Indra is tireless in his opposition to demons. He repeatedly subdues Vritra, under whose leadership the Danavas were able to upset the eternal equipoise established between gods and demons, devas and asuras, good and evil, light and dark, and forces the Danavas to retreat to the ocean darkness. He also defends people and animals against the machinations of other demons. As bringer of rain, Indra already had some claim to worship as god of fertility; the following myth explains how he definitively captured that function from the other gods. At one point during the long struggle with the gods, the demons, counting on the fact that the gods derived much of their strength from people’s sacrifices, decided to debilitate the gods by using poison and magic spells to defile the plants used by humans and beasts. They were so successful that people ceased to eat and beasts stopped grazing, and famine brought them near death. But the gods were equal to this challenge; they offered sacrifices and succeeded in ridding the plants of the poison. A great ceremony was held to celebrate this victory, at which offerings were to be made of the first plants to grow after the poison had been dispersed. However, a dispute arose as to which of the gods should be the first to receive this offering. It was decided that the matter should he settled by running a race. Indra and Agni won the race, and ever after Indra was regarded as a source of fertility – a role for which his parents, a bull and a cow, well fitted him.

Lord Indra gradually took over some of Varuna’s other functions, and his role as fertility god extended to a new role as creator god. Like other Indian conceptions of the creator, however, Indra did not form the universe from the void but rather rearranged it, after taking possession. Thus, like Varuna, he used the sun as his instrument and measured out space; the six broad spaces which he noted included every existing thing. He then proceeded to build the universe like a house: he set up four corner posts and between them built the walls of the world; he thatched the house with the cloudy sky. The house had two large doors: the eastern was opened wide every morning to admit the sun; the western briefly every evening so that Indra could fling the sun out into the surrounding darkness. These doors were also used by the gods when they came to partake of sacrifices and libations. Indra maintained his creation by propping up the heavens, by maintaining the two worlds and the atmosphere, and by holding up the earth and stretching it. He was also the source of the major rivers.

Fortified with soma, Indra has the energy to regulate the heavens and the days, the months and the seasons.
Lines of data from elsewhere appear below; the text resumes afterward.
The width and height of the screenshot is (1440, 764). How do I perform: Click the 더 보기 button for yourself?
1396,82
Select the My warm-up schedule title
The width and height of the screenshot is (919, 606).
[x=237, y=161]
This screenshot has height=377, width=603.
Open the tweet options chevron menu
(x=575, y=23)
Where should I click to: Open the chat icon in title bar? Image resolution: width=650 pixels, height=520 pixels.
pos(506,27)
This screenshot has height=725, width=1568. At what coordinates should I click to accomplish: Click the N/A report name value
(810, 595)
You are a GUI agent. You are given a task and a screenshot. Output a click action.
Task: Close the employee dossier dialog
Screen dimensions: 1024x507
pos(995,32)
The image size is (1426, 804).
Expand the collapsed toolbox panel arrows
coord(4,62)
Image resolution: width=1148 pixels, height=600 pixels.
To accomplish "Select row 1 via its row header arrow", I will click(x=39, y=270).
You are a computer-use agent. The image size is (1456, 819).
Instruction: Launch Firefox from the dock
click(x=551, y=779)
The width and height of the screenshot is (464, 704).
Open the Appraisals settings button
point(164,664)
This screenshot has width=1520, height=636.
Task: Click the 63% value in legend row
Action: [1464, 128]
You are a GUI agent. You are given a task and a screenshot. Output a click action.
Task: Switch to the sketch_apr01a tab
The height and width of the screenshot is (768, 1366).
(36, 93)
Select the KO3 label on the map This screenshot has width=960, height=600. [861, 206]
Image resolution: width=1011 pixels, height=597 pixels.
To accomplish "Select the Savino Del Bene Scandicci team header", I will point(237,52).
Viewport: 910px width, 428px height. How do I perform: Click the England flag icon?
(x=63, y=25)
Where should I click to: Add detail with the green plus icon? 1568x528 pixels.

His love for and dependence upon soma are increasingly dwelt upon in the Vedas, but it is not until much later that this is regarded in any way as a weakness. In the Vedic age Indra is unquestionably the greatest of the gods, even though he may not be the object of such awe or fear as Varuna inspired at the time of his former glory. In the latter part of the Vedic period Indra became a more dignified, less active sovereign. He is pictured reigning in his heaven, Swarga, flanked by his queen, Indrani, and his advisers, the Vasus. Though still accompanied by a hunting dog (the dog was later to become an unclean animal), he has given up his horses, and his mount is a great white elephant called Airavata, which has four tusks and whose huge snowy bulk is likened to Mount Kailasa, where Shiva’s heaven was to be.